JournalBMC Medical Education
Article typeJournal research article – Clinical research
Publication date – Jan – 2021
Authors – Jieun Kim, Prabin Raj Shakya, Sugy Choi, Joong Shin Park, Suman Raj Tamrakar, Jongho Heo & Woong-Han Kim
Keywordseducation, Global education, LMIC, Obstetric ultrasound, Program evaluation, RE-AIM
Open access – Yes
SpecialityObstetrics and Gynaecology, Surgical Education
World region Southern Asia
Country: Nepal
Language – English
Submitted to the One Surgery Index on January 24, 2021 at 2:59 am
Abstract:

Background
Nepal has a high prevalence of congenital anomaly contributing to high infant mortality. Ultrasound, an important tool to detect congenital anomalies and manage maternity-related risk factors, is not properly used in Nepal because Nepali doctors have limited opportunities for learning ultrasound techniques. Hence, we developed and implemented an ultrasound education program from 2016 to 2018. The objective of this study is to evaluate the education program using the Reach, Effectiveness, Adoption, Implementation, and Maintenance (RE-AIM) framework.

Methods
We conducted a mixed-method study to evaluate each component of RE-AIM. The team collected quantitative data from administrative records, tests, surveys, and an online follow-up survey.
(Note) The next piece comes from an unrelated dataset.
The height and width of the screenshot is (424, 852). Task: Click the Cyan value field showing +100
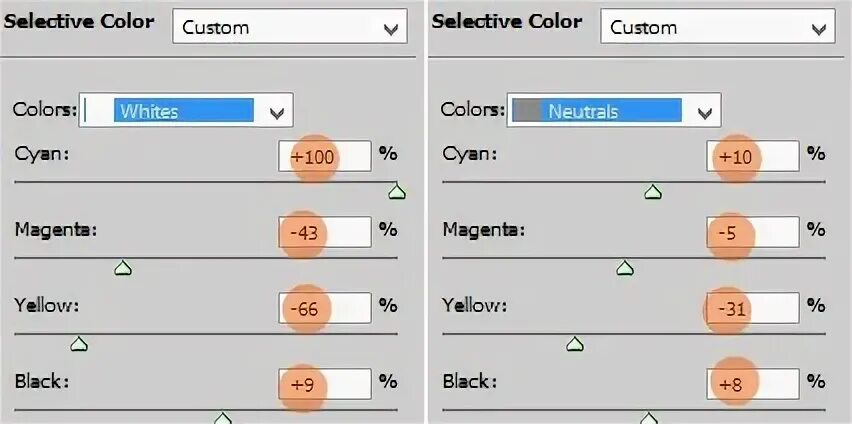pyautogui.click(x=325, y=157)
Qualitative data were collected from individual in-depth interviews at least a year after the program. The proportions, means, and t-tests were used for quantitative data, and thematic coding for qualitative data.

Results
A total of 228 healthcare workers representing 27.3% of the districts of Nepal were reached from 2016 to 2018. The program improved participants’ knowledge (29.3, 8.7, and 23.8 increases out of 100, each year, p< 0.001, n=85) and self-confidence (0.6, 0.3, 1.3 increases out of 4.0, p< 0.01, n=111). The participants were highly satisfied with the program (4.2, 4.1, and 4.0 out of 5.0, n=162). Among the respondents of the online follow-up survey (n=28), 60.7% had used ultrasound in their daily practice after the education program, and a medical institution established an ultrasound training center. The absence of clear accreditation and practical guidelines in ultrasound use were presented as barriers for adoption and maintenance.

Conclusion
The program was successful in improving participant’s knowledge and self-confidence in ultrasound techniques and showed great potential for the adoption and maintenance of the techniques in their practice. Continuous implementation of the program and institutional policy changes to facilitate ultrasound use may increase the ultrasound use and improve ultrasound service quality in Nepal.